Perfeccionista que sou, reconheço que me dá muito mais gozo melhorar algo em que sou bom do que desenvolver uma faceta em que sou fraco ou medíocre mas que, eventualmente, seja uma lacuna no meu equilíbrio interior. Veja-se o exemplo que dei, do nosso Nobel: um reconhecido escritor, mas com um reconhecido mau-feitio. Como ele, a maioria das pessoas é muito boa em alguma coisa em detrimento do resto. Uma das minhas lutas passa por tentar não perder demasiado tempo com o que já está suficientemente bom, quando tenho ainda tanto em bruto...

Qual deverá ser o lema da vida do maçon? Melhorar primeiro o que já está bom, ou corrigir primeiro o que está mau? A haver diferença de opinião entre nós - e não o creio - só pode ser aqui...

Um abraço,
Simple Aureole

Paulo M. disse...

Tarefas
a) Atualize o trecho do texto apresentado que começa nas palavras "Perfeccionista que sou, reconheço" e termina logo após "Paulo M. disse...", pondo "mote" no lugar de "lema".
b) Transcreva todos os trechos do texto apresentado que terminam em reticências.
c) Responda com base no texto apresentado:
(i) Como é descrito o Nobel dado como exemplo?
(ii) O que dá mais gozo a quem escreve do que desenvolver uma faceta em que é fraco ou medíocre?
(iii) Que nome assina a mensagem antes de "Paulo M. disse..."?

Registos guardados

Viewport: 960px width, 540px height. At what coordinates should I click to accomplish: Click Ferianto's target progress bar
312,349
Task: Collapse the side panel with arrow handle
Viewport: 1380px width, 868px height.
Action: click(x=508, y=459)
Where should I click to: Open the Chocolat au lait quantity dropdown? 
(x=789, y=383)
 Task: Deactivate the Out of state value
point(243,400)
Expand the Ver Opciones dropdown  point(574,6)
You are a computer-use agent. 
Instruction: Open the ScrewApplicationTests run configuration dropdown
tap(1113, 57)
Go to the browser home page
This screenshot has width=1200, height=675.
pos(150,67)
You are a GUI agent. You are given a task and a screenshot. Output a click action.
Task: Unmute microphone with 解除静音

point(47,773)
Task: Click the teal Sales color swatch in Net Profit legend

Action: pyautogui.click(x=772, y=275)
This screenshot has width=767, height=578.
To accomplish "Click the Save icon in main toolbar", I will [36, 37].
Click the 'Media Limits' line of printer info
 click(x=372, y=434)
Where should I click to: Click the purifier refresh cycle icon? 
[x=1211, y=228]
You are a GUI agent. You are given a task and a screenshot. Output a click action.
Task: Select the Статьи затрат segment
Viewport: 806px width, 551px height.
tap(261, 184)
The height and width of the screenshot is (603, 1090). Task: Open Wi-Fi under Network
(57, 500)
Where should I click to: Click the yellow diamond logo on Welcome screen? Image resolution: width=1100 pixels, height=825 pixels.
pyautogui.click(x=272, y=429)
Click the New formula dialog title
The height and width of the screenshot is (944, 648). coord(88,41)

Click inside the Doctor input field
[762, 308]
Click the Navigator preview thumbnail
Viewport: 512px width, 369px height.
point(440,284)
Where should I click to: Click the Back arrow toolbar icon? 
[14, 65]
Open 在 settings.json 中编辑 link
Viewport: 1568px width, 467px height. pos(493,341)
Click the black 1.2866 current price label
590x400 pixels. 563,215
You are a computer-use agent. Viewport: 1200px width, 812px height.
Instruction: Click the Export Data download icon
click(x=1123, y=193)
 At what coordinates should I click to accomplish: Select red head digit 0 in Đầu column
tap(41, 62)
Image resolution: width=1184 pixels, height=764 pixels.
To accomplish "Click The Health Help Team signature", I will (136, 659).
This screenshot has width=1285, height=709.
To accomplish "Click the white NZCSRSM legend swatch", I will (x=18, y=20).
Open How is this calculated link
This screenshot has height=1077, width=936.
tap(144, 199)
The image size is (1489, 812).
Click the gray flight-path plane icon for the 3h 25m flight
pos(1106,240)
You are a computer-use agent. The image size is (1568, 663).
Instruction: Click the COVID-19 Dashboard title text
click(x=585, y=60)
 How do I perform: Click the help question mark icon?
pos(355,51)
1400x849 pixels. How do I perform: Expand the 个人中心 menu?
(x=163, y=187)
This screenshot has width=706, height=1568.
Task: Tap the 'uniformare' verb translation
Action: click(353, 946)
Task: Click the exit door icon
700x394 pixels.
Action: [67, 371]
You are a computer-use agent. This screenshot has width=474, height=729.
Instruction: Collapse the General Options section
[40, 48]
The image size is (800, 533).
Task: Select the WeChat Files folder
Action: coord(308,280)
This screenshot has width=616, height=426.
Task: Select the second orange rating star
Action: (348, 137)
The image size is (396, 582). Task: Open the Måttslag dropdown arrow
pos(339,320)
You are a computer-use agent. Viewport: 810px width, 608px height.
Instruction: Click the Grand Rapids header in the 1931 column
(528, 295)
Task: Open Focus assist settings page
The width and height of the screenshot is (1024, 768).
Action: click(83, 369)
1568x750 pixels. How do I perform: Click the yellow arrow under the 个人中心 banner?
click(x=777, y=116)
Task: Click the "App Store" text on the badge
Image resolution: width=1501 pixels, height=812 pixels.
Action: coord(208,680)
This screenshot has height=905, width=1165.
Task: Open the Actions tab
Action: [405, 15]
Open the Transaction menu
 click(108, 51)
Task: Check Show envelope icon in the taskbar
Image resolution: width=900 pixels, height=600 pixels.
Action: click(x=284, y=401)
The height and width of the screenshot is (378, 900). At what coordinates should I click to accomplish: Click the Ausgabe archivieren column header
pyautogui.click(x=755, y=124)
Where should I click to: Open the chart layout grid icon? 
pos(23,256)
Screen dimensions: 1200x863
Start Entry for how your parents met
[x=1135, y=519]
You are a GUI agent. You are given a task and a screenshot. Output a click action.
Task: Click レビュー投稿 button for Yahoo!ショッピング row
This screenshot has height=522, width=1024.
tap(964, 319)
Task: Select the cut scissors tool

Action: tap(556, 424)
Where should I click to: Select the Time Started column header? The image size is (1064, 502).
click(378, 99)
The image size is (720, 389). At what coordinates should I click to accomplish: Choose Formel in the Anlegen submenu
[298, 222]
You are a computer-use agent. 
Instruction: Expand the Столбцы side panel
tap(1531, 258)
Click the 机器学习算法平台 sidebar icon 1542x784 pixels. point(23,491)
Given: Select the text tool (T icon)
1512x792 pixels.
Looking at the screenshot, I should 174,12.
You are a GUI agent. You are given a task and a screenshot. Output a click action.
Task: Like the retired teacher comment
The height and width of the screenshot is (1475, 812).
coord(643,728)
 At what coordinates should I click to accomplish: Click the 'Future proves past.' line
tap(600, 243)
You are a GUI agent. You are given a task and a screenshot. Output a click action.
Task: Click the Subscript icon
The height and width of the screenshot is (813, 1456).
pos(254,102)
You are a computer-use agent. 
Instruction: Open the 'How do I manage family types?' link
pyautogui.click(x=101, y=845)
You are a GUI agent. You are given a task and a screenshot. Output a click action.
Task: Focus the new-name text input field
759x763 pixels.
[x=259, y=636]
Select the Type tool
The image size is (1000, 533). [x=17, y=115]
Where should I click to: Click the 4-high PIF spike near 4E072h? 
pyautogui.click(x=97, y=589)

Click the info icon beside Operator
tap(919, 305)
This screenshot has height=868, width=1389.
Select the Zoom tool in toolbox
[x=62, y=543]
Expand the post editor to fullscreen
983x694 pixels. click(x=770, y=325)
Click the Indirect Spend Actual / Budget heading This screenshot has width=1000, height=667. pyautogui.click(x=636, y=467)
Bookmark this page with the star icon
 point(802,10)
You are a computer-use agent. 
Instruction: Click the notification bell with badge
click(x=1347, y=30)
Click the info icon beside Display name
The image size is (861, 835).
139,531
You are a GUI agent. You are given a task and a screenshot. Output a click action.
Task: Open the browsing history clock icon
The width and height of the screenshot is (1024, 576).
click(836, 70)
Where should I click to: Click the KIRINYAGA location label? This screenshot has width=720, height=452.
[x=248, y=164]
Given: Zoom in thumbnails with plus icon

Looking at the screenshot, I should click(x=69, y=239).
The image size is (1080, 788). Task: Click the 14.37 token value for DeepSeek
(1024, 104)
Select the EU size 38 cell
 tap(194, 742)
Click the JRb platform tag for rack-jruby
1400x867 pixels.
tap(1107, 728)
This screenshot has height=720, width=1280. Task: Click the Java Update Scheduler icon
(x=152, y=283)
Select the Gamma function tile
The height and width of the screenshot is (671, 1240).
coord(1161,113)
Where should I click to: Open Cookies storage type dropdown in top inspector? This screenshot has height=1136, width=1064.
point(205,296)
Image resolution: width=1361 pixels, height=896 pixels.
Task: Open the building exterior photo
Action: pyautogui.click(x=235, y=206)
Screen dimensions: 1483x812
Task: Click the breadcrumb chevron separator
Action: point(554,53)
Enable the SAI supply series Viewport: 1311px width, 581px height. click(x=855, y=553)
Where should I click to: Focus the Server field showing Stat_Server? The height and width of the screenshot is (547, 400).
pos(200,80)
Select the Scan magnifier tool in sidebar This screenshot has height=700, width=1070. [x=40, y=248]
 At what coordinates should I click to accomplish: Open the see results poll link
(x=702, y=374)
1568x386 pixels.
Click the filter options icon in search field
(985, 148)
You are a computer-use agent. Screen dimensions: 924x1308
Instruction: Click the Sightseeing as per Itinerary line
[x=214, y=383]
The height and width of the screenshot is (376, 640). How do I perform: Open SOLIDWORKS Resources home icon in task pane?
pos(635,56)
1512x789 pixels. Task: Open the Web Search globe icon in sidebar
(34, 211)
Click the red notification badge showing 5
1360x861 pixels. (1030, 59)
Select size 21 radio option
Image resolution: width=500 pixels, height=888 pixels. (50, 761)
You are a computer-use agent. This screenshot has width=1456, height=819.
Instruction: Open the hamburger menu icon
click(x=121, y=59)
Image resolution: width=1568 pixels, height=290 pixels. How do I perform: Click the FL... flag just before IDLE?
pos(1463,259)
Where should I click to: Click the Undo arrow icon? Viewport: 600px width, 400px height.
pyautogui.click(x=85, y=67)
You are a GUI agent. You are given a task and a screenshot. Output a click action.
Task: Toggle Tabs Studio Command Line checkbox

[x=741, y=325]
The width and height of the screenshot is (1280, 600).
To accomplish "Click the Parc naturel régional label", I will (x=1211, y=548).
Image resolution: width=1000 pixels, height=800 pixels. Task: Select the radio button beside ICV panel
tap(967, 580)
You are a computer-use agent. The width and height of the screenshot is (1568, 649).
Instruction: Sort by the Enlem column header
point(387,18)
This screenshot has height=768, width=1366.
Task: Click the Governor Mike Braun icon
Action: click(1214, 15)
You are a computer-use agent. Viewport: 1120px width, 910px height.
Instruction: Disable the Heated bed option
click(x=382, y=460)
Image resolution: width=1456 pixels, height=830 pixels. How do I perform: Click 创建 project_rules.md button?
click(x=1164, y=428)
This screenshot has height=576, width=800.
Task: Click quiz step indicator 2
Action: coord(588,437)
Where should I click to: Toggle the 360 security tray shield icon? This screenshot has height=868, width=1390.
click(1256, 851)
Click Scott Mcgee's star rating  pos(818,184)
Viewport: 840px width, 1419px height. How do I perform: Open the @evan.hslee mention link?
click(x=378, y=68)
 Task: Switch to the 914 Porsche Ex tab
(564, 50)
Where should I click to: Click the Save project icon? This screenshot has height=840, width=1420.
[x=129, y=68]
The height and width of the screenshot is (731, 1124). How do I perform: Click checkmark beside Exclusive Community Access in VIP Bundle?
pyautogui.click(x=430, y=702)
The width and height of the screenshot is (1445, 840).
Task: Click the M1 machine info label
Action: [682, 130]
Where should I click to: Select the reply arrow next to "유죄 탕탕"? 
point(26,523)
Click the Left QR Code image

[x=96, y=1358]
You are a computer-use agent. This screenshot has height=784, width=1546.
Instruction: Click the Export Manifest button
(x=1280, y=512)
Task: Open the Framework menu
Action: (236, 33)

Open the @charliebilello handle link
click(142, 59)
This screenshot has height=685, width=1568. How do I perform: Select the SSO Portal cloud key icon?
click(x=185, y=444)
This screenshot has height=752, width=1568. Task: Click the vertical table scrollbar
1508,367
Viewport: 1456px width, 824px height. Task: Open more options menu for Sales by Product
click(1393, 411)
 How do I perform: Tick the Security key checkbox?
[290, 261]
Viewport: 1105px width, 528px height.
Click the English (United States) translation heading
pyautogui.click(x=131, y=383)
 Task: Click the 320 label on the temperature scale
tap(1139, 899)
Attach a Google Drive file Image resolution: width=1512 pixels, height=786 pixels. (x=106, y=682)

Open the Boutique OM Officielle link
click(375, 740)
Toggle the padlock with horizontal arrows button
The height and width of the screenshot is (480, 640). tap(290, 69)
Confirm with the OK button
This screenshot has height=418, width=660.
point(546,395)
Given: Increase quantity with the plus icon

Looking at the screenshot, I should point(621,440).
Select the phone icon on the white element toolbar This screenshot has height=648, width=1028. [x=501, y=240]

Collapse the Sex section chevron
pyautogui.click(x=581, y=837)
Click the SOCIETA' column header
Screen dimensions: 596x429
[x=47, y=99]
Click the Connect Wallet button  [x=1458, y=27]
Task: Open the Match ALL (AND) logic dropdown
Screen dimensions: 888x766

Soluções
a)
Perfeccionista que sou, reconheço que me dá muito mais gozo melhorar algo em que sou bom do que desenvolver uma faceta em que sou fraco ou medíocre mas que, eventualmente, seja uma lacuna no meu equilíbrio interior. Veja-se o exemplo que dei, do nosso Nobel: um reconhecido escritor, mas com um reconhecido mau-feitio. Como ele, a maioria das pessoas é muito boa em alguma coisa em detrimento do resto. Uma das minhas lutas passa por tentar não perder demasiado tempo com o que já está suficientemente bom, quando tenho ainda tanto em bruto...

Qual deverá ser o mote da vida do maçon? Melhorar primeiro o que já está bom, ou corrigir primeiro o que está mau? A haver diferença de opinião entre nós - e não o creio - só pode ser aqui...

Um abraço,
Simple Aureole

Paulo M. disse...

b)
Uma das minhas lutas passa por tentar não perder demasiado tempo com o que já está suficientemente bom, quando tenho ainda tanto em bruto...
A haver diferença de opinião entre nós - e não o creio - só pode ser aqui...
Paulo M. disse...

c)
(i) Um reconhecido escritor, mas com um reconhecido mau-feitio.
(ii) Melhorar algo em que é bom.
(iii) Simple Aureole.